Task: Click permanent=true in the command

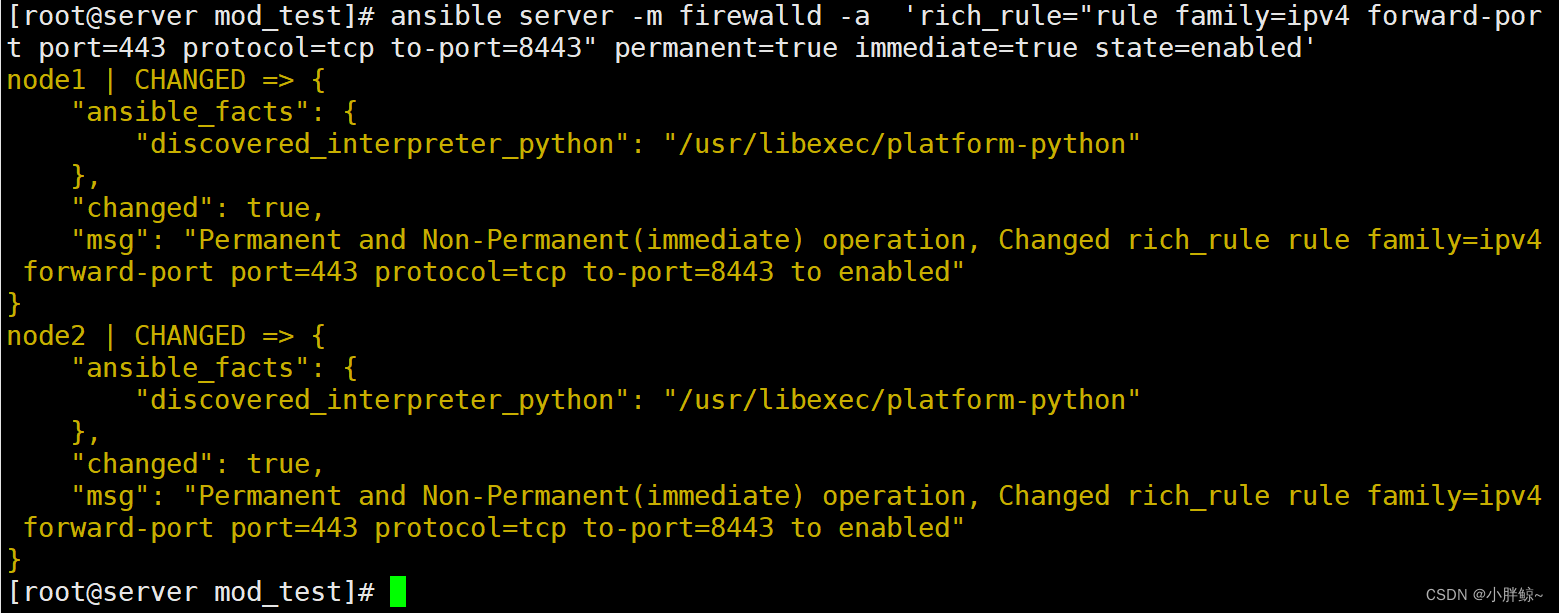Action: click(726, 48)
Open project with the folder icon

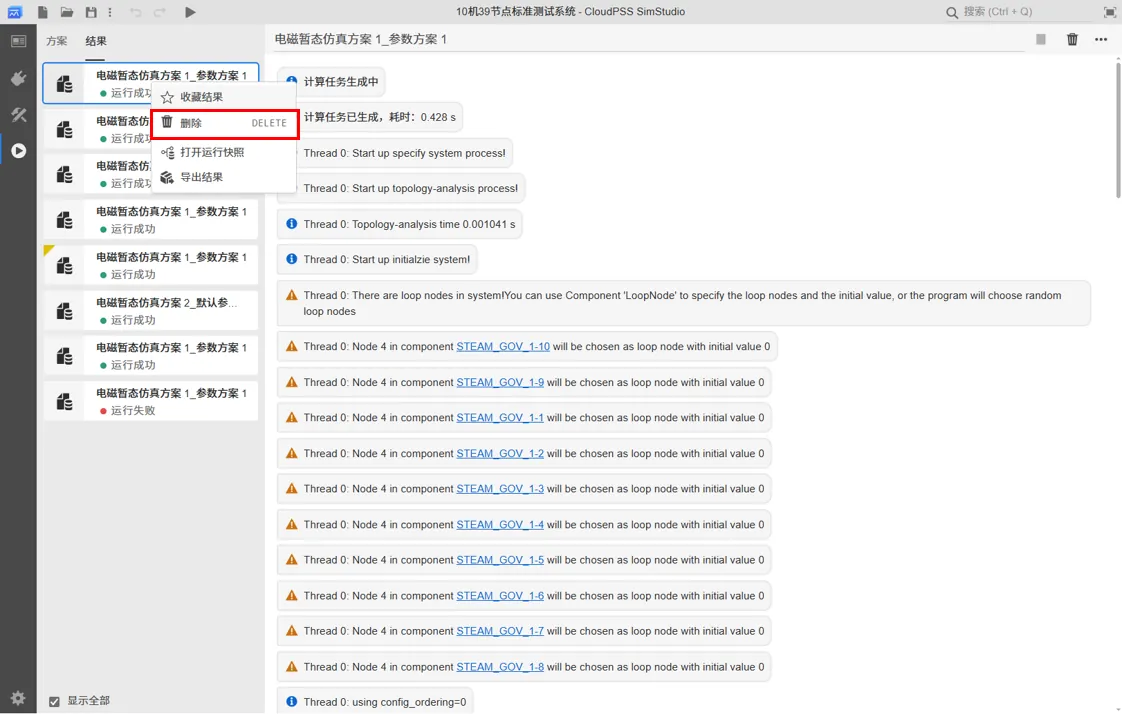(66, 12)
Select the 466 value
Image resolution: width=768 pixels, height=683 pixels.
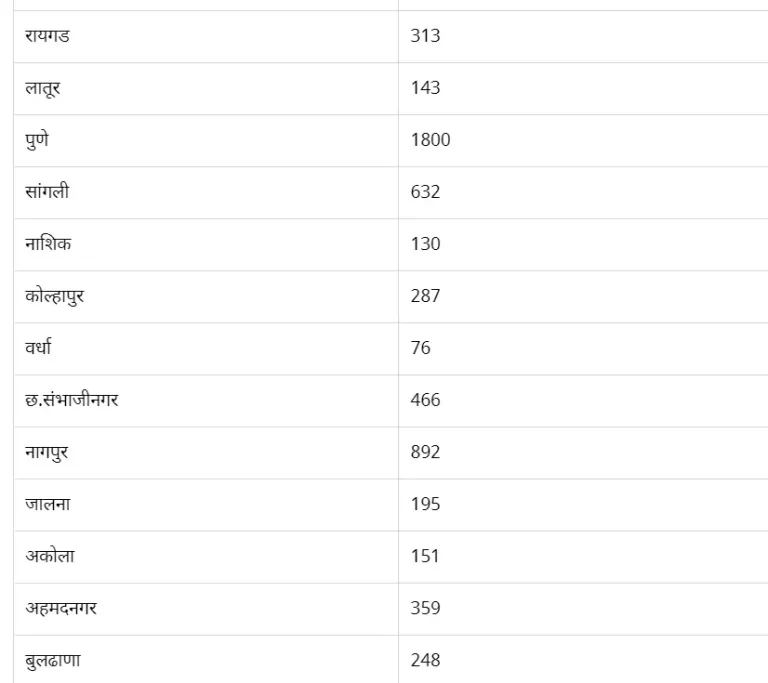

————

_WORK INSTRUCTIONS_
Starting with the line that holds "Open project with the folder icon", retype each line through the last one in the listing above, exactly as written. Do not copy any pictures.

_ANSWER SPACE_
Open project with the folder icon

(66, 12)
Select the 466 value
Image resolution: width=768 pixels, height=683 pixels.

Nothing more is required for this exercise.